# WHAT YOU NEED TO DO
Please repeat the records, word for word and without gaps.

# PROVIDED RECORDS

--

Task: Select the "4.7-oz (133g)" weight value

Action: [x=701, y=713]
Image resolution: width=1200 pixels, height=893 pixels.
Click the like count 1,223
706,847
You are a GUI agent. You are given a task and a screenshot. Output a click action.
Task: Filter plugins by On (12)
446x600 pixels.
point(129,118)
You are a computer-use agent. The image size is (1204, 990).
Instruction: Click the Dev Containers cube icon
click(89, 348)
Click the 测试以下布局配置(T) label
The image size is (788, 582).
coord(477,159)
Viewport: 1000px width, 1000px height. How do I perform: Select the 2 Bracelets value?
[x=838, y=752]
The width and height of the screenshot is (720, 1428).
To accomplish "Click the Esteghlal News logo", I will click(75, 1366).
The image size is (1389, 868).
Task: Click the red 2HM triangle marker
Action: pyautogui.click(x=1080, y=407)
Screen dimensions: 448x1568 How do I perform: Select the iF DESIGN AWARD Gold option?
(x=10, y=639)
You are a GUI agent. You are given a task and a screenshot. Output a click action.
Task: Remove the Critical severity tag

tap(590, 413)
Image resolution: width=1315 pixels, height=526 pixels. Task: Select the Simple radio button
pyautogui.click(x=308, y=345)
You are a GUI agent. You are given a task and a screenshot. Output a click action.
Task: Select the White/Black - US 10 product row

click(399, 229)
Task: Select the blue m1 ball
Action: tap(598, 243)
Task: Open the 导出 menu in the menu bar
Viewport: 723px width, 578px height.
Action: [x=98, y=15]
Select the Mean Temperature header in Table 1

--

# SOLUTION TO THE EXERCISE
Task: Select the "4.7-oz (133g)" weight value

Action: [x=701, y=713]
Image resolution: width=1200 pixels, height=893 pixels.
Click the like count 1,223
706,847
You are a GUI agent. You are given a task and a screenshot. Output a click action.
Task: Filter plugins by On (12)
446x600 pixels.
point(129,118)
You are a computer-use agent. The image size is (1204, 990).
Instruction: Click the Dev Containers cube icon
click(89, 348)
Click the 测试以下布局配置(T) label
The image size is (788, 582).
coord(477,159)
Viewport: 1000px width, 1000px height. How do I perform: Select the 2 Bracelets value?
[x=838, y=752]
The width and height of the screenshot is (720, 1428).
To accomplish "Click the Esteghlal News logo", I will click(75, 1366).
The image size is (1389, 868).
Task: Click the red 2HM triangle marker
Action: pyautogui.click(x=1080, y=407)
Screen dimensions: 448x1568 How do I perform: Select the iF DESIGN AWARD Gold option?
(x=10, y=639)
You are a GUI agent. You are given a task and a screenshot. Output a click action.
Task: Remove the Critical severity tag

tap(590, 413)
Image resolution: width=1315 pixels, height=526 pixels. Task: Select the Simple radio button
pyautogui.click(x=308, y=345)
You are a GUI agent. You are given a task and a screenshot. Output a click action.
Task: Select the White/Black - US 10 product row

click(399, 229)
Task: Select the blue m1 ball
Action: tap(598, 243)
Task: Open the 导出 menu in the menu bar
Viewport: 723px width, 578px height.
Action: [x=98, y=15]
Select the Mean Temperature header in Table 1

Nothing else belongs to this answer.